I accept that AI-mediated productivity might not be what we expect to be.

But really, are CEO's the best people to assess productivity? What do they _actually_ use to measure it? Annual reviews? GTFO. Perhaps more importantly, it's not like anything a C-level says can ever be taken at face value when it involved their own business.


Replies

NoLinkToMetoday at 11:56 AM

The latest company I worked in had your typical fee-earners and fee-burners categories of employees.

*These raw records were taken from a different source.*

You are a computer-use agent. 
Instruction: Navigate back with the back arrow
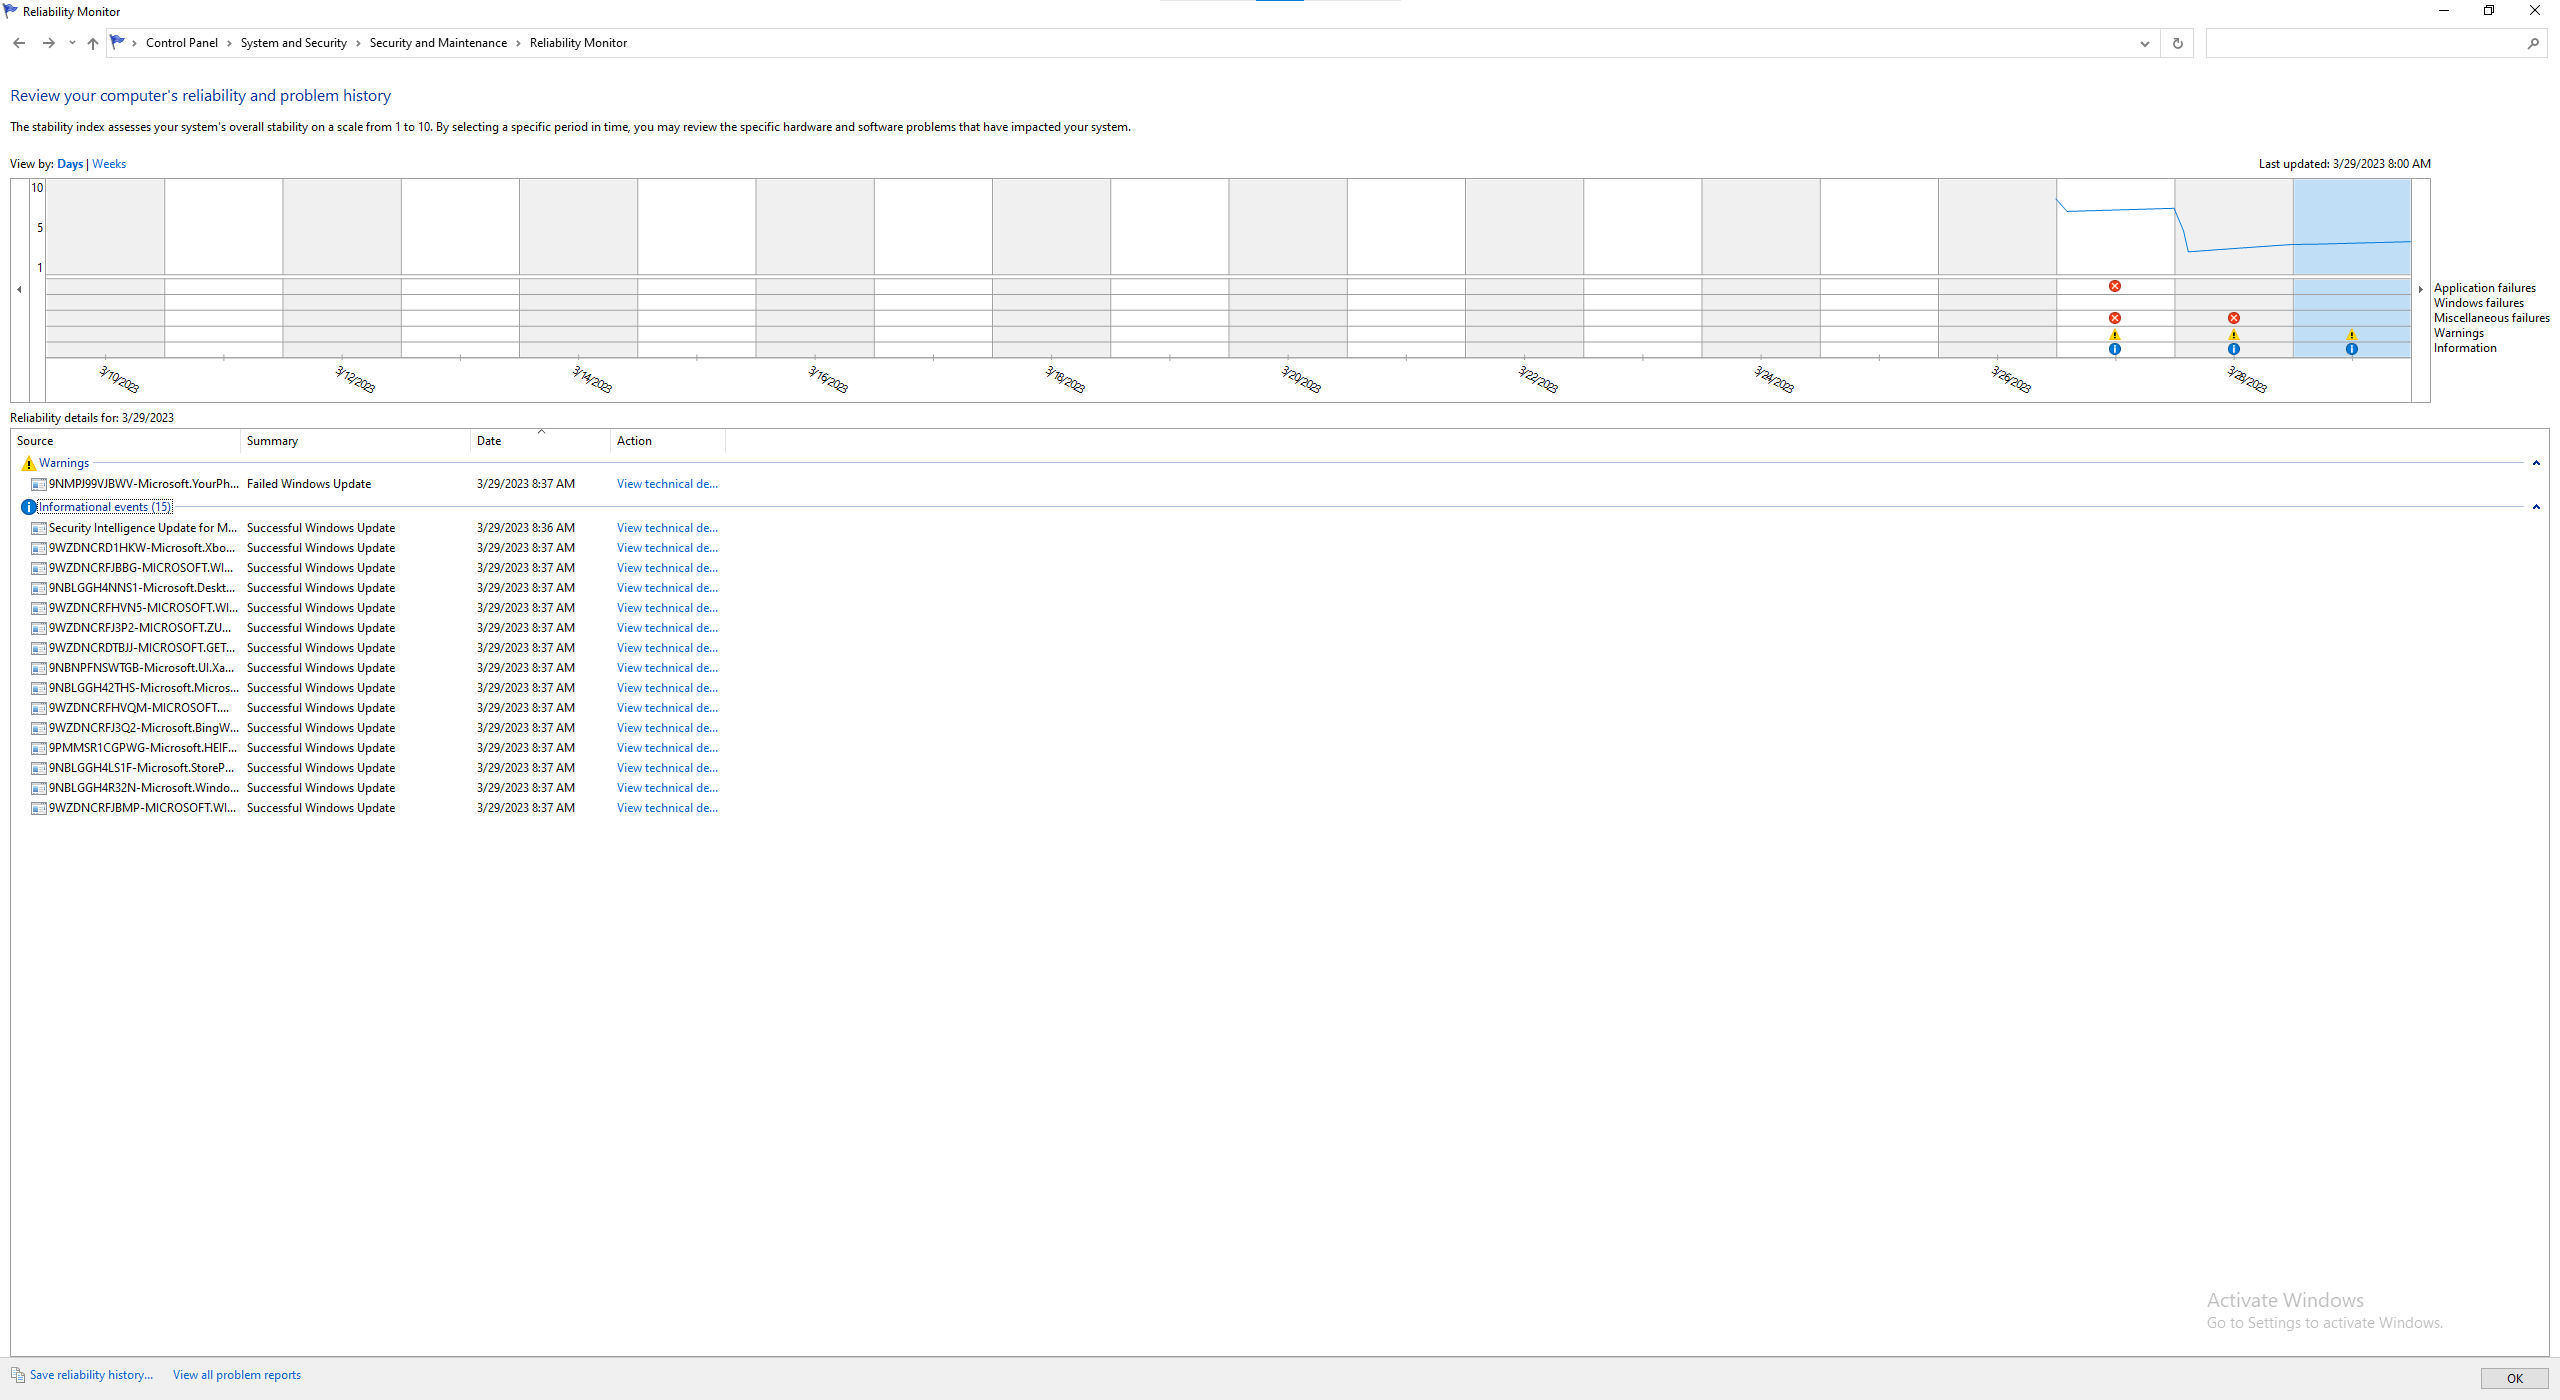(x=19, y=43)
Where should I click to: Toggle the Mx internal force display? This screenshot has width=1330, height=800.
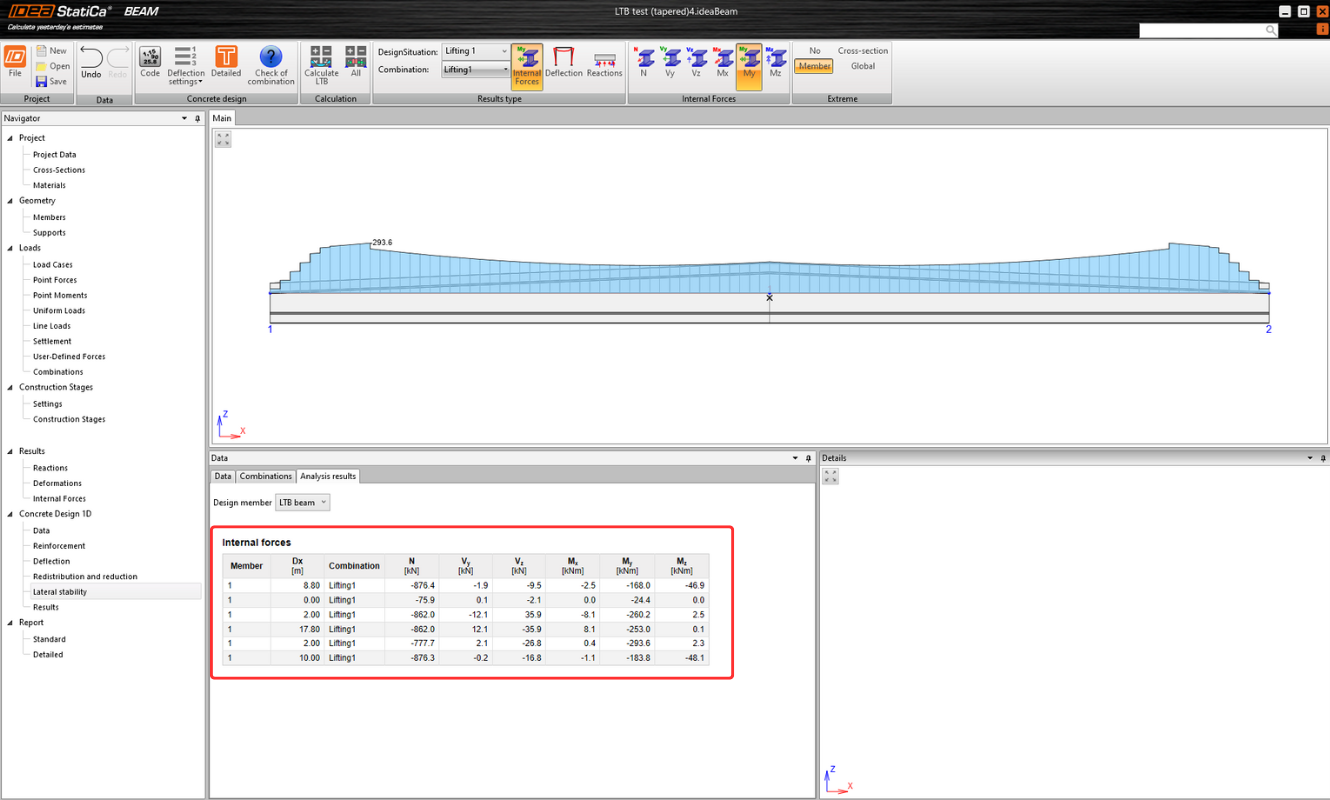click(723, 62)
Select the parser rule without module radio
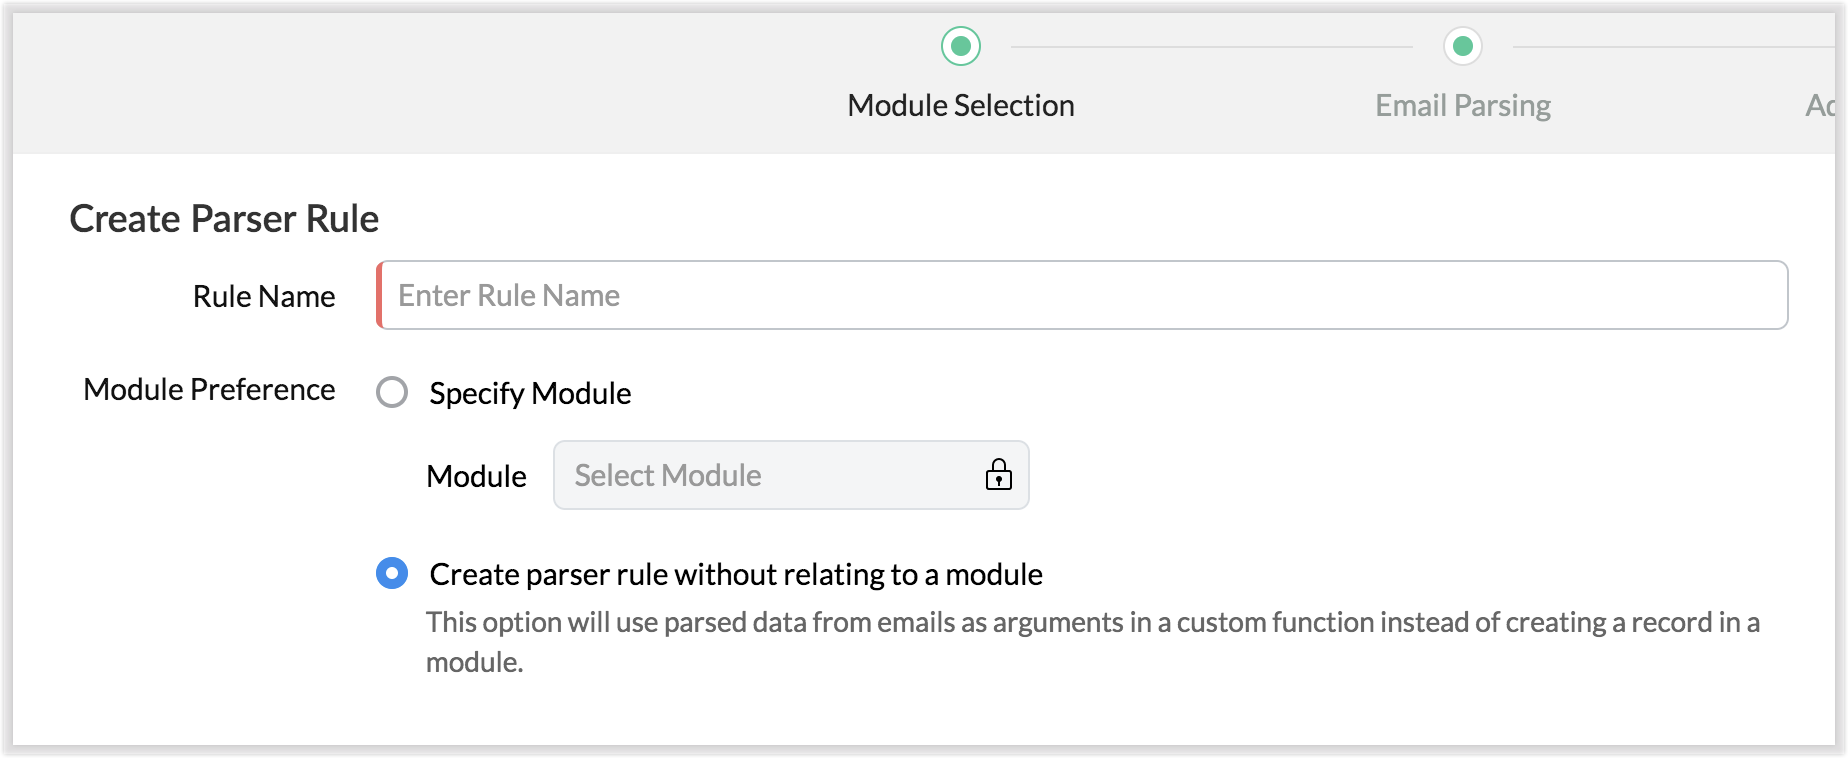This screenshot has width=1848, height=758. [392, 574]
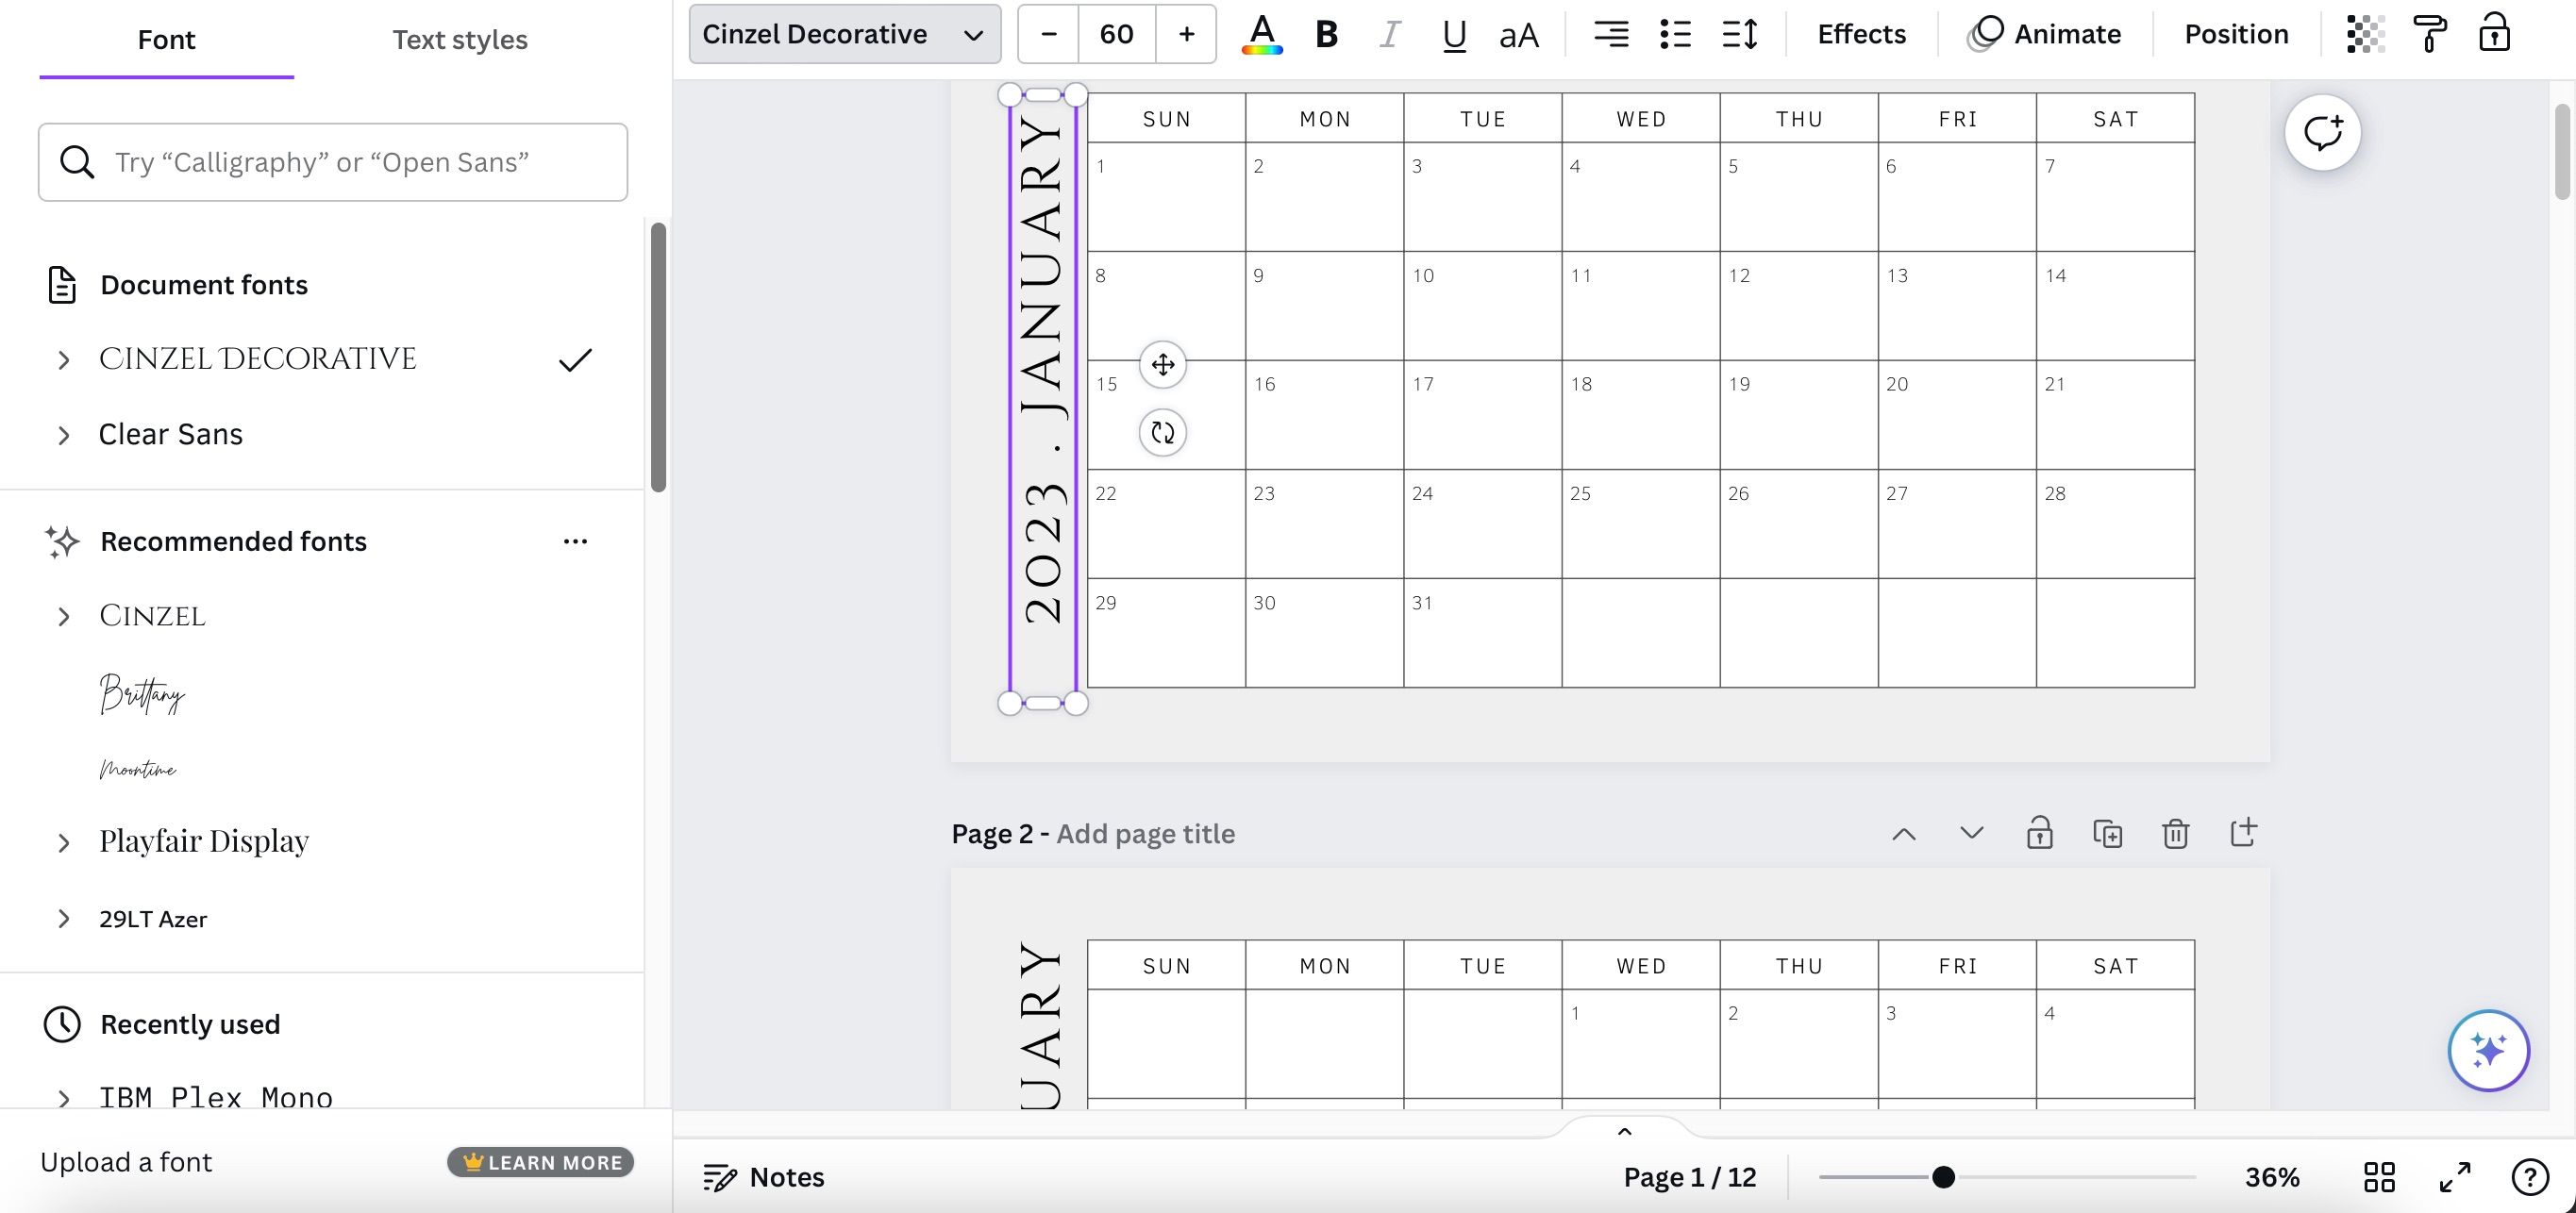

The fee-earners had KPIs tied to the sales pipeline, from leads to contracts to work completed on fixed contracts or hours billed on variable-rate contracts. It's relatively easy to measure improvements here. Though it's harder to distill the causes of that and tie it to LLMs.

The fee-burners like in IT, legal, compliance, marketing, finance, typically had KPIs tied to the department objectives. This stuff is a LOT more subjective and a lot more prone to manipulation (goodhart's law). But if you spend 60 hours a week on work in such a department, you tend to have a pretty good idea if things are speeding up or not at all. In a department I was involved in there was a lot of KYC that involved reviewing 300+ pages per case, we tracked case workload per person per day, as well as success rates (percentage of case reviews completed correctly), and could see meaningful changes one could attribute to LLM use.

Agreed though that I'm more interested in a few case studies in detail to understand how they actually measured productivity.